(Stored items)
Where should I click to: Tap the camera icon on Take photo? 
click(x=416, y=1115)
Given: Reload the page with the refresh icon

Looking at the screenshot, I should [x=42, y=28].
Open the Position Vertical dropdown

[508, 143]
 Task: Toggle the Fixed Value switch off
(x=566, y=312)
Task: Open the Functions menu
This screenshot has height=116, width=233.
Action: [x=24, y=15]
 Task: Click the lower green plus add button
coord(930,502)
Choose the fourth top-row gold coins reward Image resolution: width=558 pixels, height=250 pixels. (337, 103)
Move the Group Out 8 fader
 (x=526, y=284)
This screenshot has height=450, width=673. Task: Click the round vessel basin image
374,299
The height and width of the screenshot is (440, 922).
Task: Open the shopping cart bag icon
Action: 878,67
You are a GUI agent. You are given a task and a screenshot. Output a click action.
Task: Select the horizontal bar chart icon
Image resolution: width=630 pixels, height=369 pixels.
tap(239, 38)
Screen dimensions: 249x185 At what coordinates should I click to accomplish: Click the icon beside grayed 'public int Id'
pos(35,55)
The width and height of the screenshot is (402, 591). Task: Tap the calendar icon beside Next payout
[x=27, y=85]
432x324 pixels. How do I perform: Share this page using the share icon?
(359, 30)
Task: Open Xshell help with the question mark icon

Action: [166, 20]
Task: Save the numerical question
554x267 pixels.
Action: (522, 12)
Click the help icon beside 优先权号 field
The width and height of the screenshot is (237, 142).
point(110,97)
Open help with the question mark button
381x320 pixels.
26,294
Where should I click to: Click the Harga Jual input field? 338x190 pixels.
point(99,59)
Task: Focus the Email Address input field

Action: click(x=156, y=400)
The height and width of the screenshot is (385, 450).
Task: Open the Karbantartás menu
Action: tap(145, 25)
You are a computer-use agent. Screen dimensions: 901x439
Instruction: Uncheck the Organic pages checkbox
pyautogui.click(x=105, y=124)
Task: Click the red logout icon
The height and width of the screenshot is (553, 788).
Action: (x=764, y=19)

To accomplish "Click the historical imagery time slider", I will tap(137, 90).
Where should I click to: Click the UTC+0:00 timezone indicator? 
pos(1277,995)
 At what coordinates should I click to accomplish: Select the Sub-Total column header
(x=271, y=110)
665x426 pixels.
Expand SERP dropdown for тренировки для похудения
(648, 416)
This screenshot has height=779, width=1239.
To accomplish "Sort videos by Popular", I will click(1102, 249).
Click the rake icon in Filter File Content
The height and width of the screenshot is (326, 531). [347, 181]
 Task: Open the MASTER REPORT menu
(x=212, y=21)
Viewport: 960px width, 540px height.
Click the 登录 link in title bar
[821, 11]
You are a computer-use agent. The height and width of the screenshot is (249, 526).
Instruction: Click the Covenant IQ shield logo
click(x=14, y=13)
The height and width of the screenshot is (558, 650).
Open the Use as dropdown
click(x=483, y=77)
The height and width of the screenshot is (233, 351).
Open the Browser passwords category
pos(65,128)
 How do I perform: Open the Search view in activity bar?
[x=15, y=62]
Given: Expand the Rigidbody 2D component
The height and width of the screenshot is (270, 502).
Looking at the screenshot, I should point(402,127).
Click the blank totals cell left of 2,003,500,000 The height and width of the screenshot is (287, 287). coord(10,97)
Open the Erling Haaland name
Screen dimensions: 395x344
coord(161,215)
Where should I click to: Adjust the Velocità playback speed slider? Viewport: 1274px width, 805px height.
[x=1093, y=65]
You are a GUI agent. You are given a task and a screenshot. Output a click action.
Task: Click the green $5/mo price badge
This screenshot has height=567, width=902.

■ To do ■
Show all lines in the entries above where the word "computer" appears.

■ Expected answer ■
You are a computer-use agent. Screen dimensions: 901x439
You are a computer-use agent. The height and width of the screenshot is (249, 526).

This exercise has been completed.